The Hittites possibly originated somewhere in the area of southeast Europe along the Black Sea to the northern foothills of the Caucasus. They eventually learned the cuneiform script, and wrote in several different languages. They penetrated the central plateau of Anatolia and its flourishing Bronze Age culture by the close of the third millennium BCE. Establishing themselves as a ruling minority, the Hittites assimilated many of the ways of the indigenous people. At first they were organized into a number of city-states, but around 1700 BCE one of their kings fused these all into a larger kingdom. They were called the Hatti by their neighbors. A succeeding ruler extended the kingdom about 1650 BCE and built his capital at Hattusas, modern Bogazkoy and named himself Hattusilis, or man from Hattusas.

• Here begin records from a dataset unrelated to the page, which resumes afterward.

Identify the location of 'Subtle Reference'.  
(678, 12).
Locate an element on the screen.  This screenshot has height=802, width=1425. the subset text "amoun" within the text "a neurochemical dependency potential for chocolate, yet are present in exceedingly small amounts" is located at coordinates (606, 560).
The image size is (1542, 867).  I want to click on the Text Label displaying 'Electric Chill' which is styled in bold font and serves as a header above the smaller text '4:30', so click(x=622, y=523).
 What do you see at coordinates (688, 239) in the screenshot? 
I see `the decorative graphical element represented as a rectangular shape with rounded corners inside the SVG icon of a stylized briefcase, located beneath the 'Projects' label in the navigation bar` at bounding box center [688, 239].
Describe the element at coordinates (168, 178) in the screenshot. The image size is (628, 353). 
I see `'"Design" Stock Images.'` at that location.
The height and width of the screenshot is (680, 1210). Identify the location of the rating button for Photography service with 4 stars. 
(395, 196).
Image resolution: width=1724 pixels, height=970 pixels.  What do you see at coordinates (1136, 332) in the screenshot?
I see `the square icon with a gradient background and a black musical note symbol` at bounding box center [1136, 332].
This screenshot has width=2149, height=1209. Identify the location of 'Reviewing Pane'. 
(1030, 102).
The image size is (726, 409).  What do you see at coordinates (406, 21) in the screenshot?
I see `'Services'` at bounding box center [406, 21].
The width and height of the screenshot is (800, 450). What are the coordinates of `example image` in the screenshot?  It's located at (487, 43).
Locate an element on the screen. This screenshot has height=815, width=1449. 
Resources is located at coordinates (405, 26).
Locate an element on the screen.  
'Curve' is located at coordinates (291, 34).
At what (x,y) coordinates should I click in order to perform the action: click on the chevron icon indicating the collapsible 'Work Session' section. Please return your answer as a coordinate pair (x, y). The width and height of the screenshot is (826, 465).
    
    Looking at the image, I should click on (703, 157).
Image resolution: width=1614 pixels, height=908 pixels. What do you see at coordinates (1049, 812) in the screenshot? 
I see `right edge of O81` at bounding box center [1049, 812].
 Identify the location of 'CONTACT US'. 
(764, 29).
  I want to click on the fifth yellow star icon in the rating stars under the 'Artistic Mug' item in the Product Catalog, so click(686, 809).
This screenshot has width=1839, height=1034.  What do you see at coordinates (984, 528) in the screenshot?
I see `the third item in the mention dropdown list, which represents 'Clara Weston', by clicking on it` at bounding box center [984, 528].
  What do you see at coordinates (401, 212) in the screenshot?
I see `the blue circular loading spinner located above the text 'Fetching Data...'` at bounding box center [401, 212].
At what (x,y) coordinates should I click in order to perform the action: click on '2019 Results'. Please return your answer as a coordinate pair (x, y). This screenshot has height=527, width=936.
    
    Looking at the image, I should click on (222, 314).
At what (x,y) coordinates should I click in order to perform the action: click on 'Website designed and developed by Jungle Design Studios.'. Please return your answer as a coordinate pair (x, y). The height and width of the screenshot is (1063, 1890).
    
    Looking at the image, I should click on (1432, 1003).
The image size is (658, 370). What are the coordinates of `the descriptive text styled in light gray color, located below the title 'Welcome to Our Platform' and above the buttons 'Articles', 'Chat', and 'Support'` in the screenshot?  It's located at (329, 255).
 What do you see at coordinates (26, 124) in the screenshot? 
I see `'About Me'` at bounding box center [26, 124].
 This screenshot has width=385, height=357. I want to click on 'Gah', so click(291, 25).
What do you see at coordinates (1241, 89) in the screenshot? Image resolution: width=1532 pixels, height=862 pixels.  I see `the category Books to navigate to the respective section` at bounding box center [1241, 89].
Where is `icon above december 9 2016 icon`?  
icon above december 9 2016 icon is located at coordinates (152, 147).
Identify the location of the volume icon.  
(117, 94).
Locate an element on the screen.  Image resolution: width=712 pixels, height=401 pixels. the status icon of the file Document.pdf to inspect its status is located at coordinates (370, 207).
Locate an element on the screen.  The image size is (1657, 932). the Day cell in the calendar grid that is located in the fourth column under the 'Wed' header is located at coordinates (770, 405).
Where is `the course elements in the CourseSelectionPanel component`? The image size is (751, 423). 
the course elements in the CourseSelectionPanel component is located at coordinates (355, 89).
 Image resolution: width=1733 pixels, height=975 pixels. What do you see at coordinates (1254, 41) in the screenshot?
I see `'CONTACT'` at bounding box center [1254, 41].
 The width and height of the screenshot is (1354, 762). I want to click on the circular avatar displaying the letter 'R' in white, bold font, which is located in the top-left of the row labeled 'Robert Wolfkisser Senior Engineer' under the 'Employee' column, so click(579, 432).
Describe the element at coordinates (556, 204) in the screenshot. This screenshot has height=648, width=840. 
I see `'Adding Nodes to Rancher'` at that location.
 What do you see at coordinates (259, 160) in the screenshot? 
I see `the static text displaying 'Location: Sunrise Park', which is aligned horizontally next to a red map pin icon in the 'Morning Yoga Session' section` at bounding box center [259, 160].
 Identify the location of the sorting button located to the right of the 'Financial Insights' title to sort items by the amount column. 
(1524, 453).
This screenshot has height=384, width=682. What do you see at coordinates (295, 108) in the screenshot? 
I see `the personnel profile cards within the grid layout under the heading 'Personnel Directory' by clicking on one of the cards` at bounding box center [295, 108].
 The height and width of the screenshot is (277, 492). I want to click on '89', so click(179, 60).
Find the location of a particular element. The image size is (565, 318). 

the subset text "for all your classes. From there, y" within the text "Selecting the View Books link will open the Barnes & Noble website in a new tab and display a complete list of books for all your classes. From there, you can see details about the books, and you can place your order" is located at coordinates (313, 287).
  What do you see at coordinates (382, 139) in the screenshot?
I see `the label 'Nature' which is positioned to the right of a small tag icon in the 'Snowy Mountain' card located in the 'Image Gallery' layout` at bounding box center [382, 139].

Hattusilis ruled until 1620 and his grandson Mursilis I succeeded him, reigning until 1590 BCE. They penetrated northern Syria and deeply into Mesopotamia, Mursilis capturing Babylon in 1595 BCE in a lightning campaign that led to the shrinking of Hammurabi's old empire and the incursion of the Kassites. But soon after Mursilis returned home to Hattusas, he was murdered in a palace conspiracy. The next two centuries were generally chaoic for the Hittites, characterized by a series of royal assassinations and the loss of Hittite territory in northern Syria to the expanding Mitannian empire.
Around 1370 BCE, the Hittites re-emerged with a more energetic monarchy under Suppiluliumas I, perhaps the most brilliant military strategist since Tutmosis I of Egypt. Suppiluliumas campaigned in western Anatolia, but spent most of his attention on Mitanni. He broke its power and took over its former northern Syrian possessions, ruling them through subject states with Carchemish as their center and increasing tension between the Hittites and the Egyptians, currently ruled by Akhenaton. Years later, when Pharaoh Tutankamun died without an heir, his widow Ankhesenamun sent a plea to Suppiluliumas for a marital alliance with one of his sons, who would then succeed to the Egyptian throne. Suppililiumas was suspicious of this extraordinary request, but eventually sent one of his sons. Unfortunately, the prince was murdered at the Egyptian borders, and Ankhesenamun married her elderly adviser Ay. Suppiluliumas died shortly thereafter of a pestilence.
When Egypt re-emerged as a military power under Seti I, who reigned about 294-1279 BCE, and his son and successor Ramesses II, who reigned from 1279 to 1213 BCE, the Hittites and the Egyptians clashed. Ramesses pushed his frontiers from southern Syria up to the Euphrates during the Hittite reign of Muwatallis, the final serious Egyptian attempt to take northern Syria from the Hittites. Ramesses fought Muwatallis near the Syrian city of Qadesh about 1274, and although he claimed victory for the Egyptians, the outcome was actually indecisive. Ramesses marched back empty-handed to Egypt, but the Assyrians began to advance from the east towards the Euphrates. This Assyrian incursion actually encouraged the Hittite king Hattusilis III, reigning from 1262 to 1238 BCE, to propose a defensive alliance with Egypt. Ramesses agreed and they concluded their pact around 1258. A few years later, Hattusilis sent his eldest daughter to become one of Ramesses' wives, followed shortly thereafter by a second Hittite princess, both accompanied by fabulous dowries.
Even with the Egyptian alliance, the Hittite Empire was in decline. The Assyrians had absorbed Mittanian territory as far as the Euphrates, the Syrian vassals were shirking their obligations, western Anatolia was shaking off Hittite control. All this weakened the Hittites, so much so that around 1180 BCE, migrating maritime raiders called the Sea Peoples ravaged coastal Anatolia and northern Syria, severing the lines of Hittite trade and leaving its weakened center easy prey for additional enemies who surged down from the northern hills.